TASK REQUIREMENTS →
Filter the lines below, copying only those with the string "Delete".

DATA FOR PROCESSING →

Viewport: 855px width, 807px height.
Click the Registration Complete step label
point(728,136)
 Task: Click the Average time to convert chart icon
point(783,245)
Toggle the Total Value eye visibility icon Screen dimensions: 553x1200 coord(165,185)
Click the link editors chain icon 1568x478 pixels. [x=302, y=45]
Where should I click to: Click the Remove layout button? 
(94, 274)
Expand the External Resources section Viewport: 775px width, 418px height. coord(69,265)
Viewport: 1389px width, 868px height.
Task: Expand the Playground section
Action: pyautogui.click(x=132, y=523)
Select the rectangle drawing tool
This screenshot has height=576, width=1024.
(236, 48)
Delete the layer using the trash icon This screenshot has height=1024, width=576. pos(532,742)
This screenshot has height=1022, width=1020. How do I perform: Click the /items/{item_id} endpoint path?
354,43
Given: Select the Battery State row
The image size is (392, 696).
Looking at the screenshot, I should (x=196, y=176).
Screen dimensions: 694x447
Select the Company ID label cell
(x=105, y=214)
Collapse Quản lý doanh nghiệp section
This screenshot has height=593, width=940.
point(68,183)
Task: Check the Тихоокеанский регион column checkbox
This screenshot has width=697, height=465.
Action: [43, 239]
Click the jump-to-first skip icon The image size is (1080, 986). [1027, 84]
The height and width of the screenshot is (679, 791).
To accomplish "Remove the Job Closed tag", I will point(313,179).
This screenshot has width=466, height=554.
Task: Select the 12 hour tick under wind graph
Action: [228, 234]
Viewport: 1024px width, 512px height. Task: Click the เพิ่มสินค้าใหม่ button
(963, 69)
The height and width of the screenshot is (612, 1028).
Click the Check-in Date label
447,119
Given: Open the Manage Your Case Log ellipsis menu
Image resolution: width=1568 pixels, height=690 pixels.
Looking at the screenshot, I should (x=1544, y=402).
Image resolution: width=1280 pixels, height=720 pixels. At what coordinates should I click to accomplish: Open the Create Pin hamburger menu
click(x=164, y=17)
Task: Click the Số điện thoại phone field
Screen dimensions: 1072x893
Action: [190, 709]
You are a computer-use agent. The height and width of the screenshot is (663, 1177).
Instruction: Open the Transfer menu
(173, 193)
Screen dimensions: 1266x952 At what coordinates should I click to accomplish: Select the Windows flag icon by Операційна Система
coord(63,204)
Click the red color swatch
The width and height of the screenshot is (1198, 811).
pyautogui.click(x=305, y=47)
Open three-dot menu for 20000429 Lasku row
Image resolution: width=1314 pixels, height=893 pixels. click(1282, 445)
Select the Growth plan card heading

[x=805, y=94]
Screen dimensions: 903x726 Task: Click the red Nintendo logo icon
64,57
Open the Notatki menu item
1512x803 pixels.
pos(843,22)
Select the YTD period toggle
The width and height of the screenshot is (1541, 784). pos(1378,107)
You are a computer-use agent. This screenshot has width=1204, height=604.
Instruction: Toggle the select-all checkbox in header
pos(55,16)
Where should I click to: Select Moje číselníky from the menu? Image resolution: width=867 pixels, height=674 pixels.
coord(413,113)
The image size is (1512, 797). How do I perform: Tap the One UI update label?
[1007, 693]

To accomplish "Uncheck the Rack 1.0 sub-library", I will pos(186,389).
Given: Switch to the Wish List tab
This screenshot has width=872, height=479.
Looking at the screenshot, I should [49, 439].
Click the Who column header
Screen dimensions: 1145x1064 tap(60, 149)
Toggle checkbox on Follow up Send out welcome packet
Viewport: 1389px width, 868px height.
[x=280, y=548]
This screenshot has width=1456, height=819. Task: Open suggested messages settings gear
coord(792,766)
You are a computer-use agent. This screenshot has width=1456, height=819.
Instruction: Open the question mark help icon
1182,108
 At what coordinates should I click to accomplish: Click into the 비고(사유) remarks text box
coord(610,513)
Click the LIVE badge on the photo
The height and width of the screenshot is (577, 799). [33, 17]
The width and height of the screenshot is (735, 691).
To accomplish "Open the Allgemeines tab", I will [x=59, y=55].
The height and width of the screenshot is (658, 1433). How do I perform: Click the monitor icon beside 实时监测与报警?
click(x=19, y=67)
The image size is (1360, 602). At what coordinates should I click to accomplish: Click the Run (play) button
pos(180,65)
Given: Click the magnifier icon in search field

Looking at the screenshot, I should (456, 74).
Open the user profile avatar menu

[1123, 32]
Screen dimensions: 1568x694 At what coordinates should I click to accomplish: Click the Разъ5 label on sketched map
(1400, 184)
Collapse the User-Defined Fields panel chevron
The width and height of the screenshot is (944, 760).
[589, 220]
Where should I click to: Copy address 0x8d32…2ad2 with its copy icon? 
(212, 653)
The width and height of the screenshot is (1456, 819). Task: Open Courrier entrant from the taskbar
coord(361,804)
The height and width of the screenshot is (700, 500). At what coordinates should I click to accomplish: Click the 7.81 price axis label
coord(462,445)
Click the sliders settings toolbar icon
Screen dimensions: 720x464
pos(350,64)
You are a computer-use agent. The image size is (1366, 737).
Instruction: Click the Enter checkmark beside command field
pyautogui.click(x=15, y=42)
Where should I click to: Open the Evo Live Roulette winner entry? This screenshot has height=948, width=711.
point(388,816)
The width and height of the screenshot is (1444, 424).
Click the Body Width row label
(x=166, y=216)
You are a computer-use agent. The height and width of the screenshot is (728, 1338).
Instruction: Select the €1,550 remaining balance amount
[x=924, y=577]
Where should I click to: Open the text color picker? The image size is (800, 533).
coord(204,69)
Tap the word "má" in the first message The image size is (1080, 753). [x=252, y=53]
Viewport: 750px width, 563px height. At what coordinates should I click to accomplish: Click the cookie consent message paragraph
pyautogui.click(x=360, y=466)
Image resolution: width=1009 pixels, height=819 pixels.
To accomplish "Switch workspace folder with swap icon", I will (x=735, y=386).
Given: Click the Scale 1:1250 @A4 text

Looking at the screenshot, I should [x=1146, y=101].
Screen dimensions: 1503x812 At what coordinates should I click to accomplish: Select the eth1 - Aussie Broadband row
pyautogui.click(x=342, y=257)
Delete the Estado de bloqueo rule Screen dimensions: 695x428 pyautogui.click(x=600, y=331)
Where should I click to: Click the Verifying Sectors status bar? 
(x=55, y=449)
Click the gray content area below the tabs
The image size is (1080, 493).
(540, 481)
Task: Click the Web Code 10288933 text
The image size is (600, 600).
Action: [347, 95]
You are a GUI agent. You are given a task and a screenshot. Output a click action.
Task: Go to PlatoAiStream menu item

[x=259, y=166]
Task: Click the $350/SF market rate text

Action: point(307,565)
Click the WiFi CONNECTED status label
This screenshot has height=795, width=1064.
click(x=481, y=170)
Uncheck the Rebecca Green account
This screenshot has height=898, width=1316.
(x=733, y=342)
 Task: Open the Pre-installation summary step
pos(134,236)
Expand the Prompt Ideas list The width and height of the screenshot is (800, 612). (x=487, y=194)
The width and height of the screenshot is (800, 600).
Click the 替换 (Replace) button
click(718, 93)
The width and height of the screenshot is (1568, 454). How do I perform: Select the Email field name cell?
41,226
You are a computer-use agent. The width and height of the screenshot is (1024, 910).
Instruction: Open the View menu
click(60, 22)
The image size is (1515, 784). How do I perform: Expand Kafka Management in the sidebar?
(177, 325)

PROBLEM SOLUTION →
Delete the layer using the trash icon This screenshot has height=1024, width=576. pos(532,742)
Delete the Estado de bloqueo rule Screen dimensions: 695x428 pyautogui.click(x=600, y=331)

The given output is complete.